3. We collect personal data directly from you when you register and book a consult; automatically when you use the app or website (including cookies, device, and usage data); and, where applicable, from a doctor who invites you or from a guardian booking on behalf of a household member.
A note on recordings. DigiMD video consults run over a real-time, encrypted, peer-to-peer connection and are not recorded by us. Chat-consult messages and the doctor’s notes are stored as part of your medical record. You may not record a consult without the consent of all participants.
E. Legal basis and consent
We process your health information based on your explicit consent, given when you register and book a consult, and as necessary to provide the telemedicine service you request and to comply with our legal obligations. You may withdraw consent at any time, subject to medical record-keeping and other legal requirements.
F. The disclosure of personal data
We do not sell your personal data. We disclose it only to the doctor you book, to our authorized processors, and to government authorities where required by law or where necessary to protect our rights and the safety of our users. Our authorized processors include:
- Amazon Web Services (AWS) — cloud hosting and storage (data may be stored in AWS facilities in the Asia-Pacific (Singapore) region).

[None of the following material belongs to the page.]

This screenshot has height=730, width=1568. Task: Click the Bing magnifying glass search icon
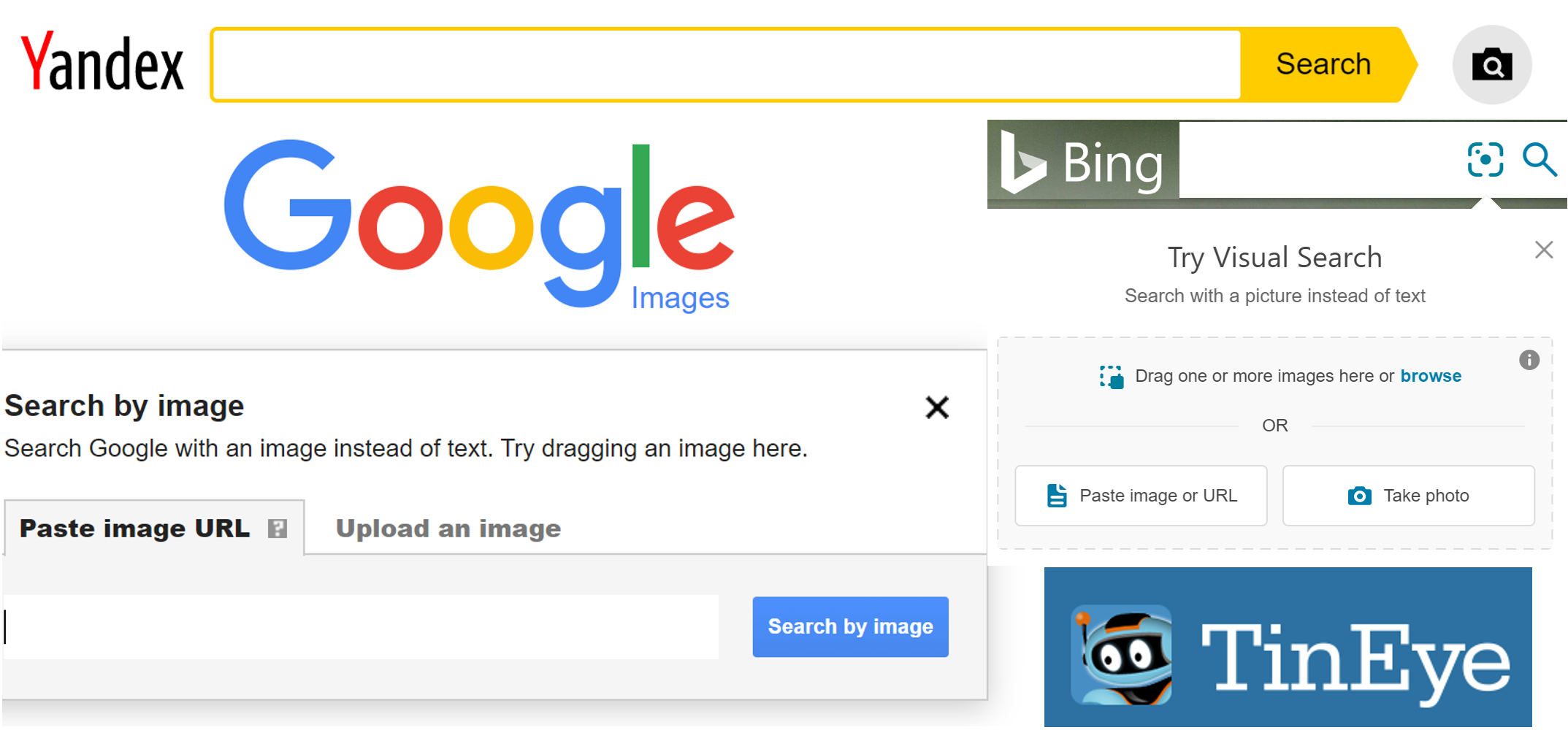(x=1540, y=159)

- PayMongo — payment processing.
- Amazon SES — email delivery.
- Our self-hosted relay (TURN) server — routes video-consult traffic when a direct connection between participants is not possible.
These processors are contractually bound to protect your data and to use it only for the purposes we specify. DigiMD remains responsible for the personal data disclosed to them.

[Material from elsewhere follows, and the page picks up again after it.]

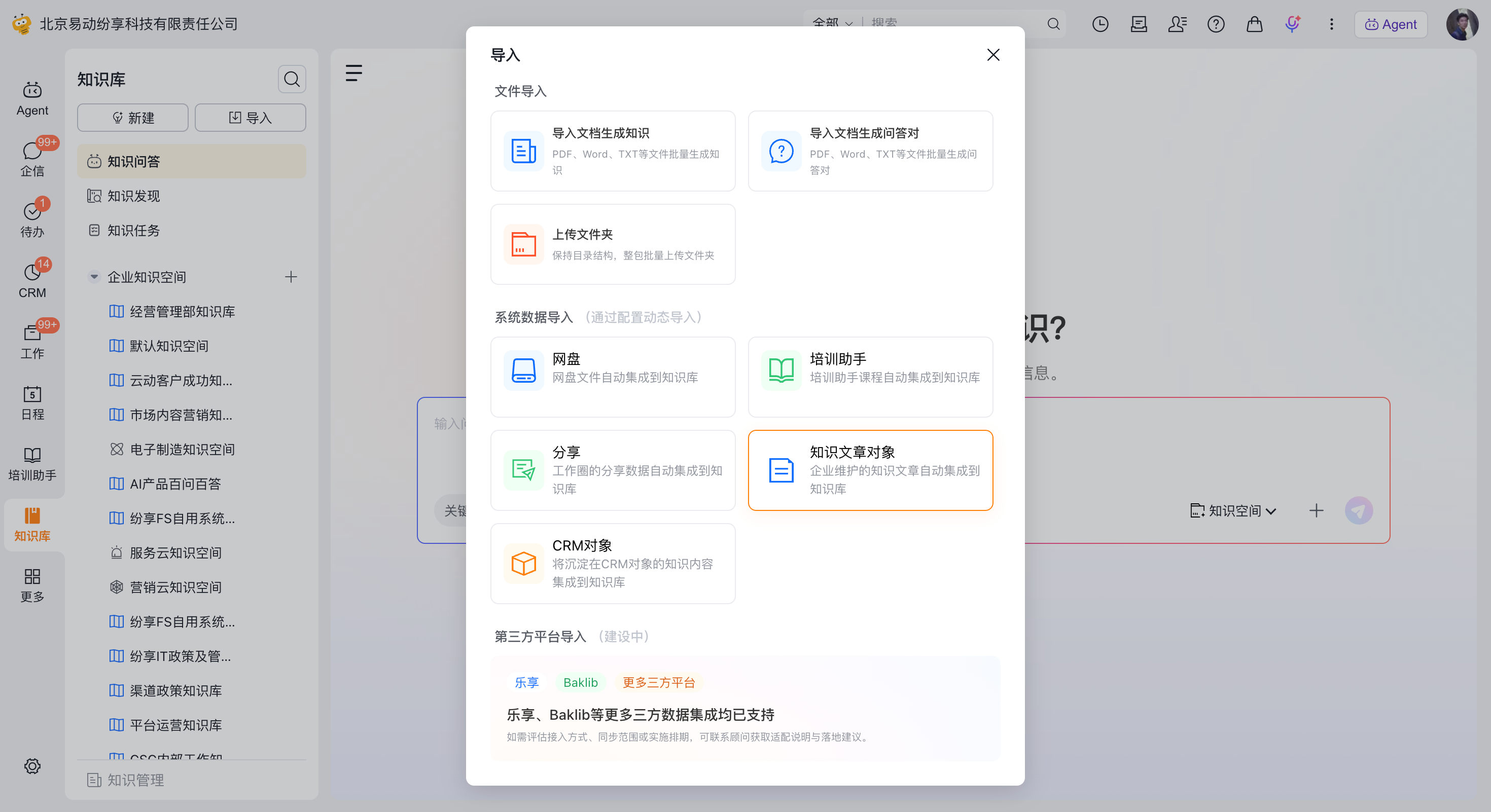Activate the microphone voice icon
The width and height of the screenshot is (1491, 812).
[x=1293, y=24]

G. Your rights as a data subject
- Right to be informed — to know that your personal data is being or has been processed, and to be notified of a personal data breach as required by law.
- Right to access — to obtain a copy of your personal data and details of how it has been processed.
- Right to object — to object to processing, including for direct marketing or automated profiling.
- Right to erasure or blocking — to suspend, withdraw, or order the blocking, removal, or destruction of your data on the grounds allowed by the DPA.
- Right to rectification — to correct any inaccuracy or error in your personal data.
- Right to data portability — to obtain your data in a commonly used, electronic, and structured format.
- Right to file a complaint — to lodge a complaint with us or with the National Privacy Commission.
H. Retention and disposal
We retain personal data only for as long as your account is active or as needed for the purposes above. Medical and consultation records are retained for the minimum period required by applicable Philippine medical record-keeping rules [CONFIRM PERIOD WITH COUNSEL]. When data is no longer needed, we dispose of it securely; electronic records are removed from our active databases and from third-party tools.
I. Information security
We apply reasonable and appropriate organizational, physical, and technical measures to protect your data, including: encryption in transit (TLS) and at rest, restricted role-based access, authentication via Amazon Cognito, private storage accessed only through short-lived signed URLs, redundancy and regular backups, and activity monitoring. No method of transmission or storage is perfectly secure; if a breach affecting your personal data occurs, we will notify you and the NPC as required by law.
J. Data Protection Officer
To oversee our compliance, DigiMD has appointed a Data Protection Officer (“DPO”). For privacy questions, requests, or complaints, contact: [DPO NAME], privacy@digimd.online.
K. Changes to this Statement
We may update this Statement from time to time. We will make the revised version available through the service and indicate the date of the latest revision. Your continued use of DigiMD after the revised Statement takes effect indicates your acceptance of it.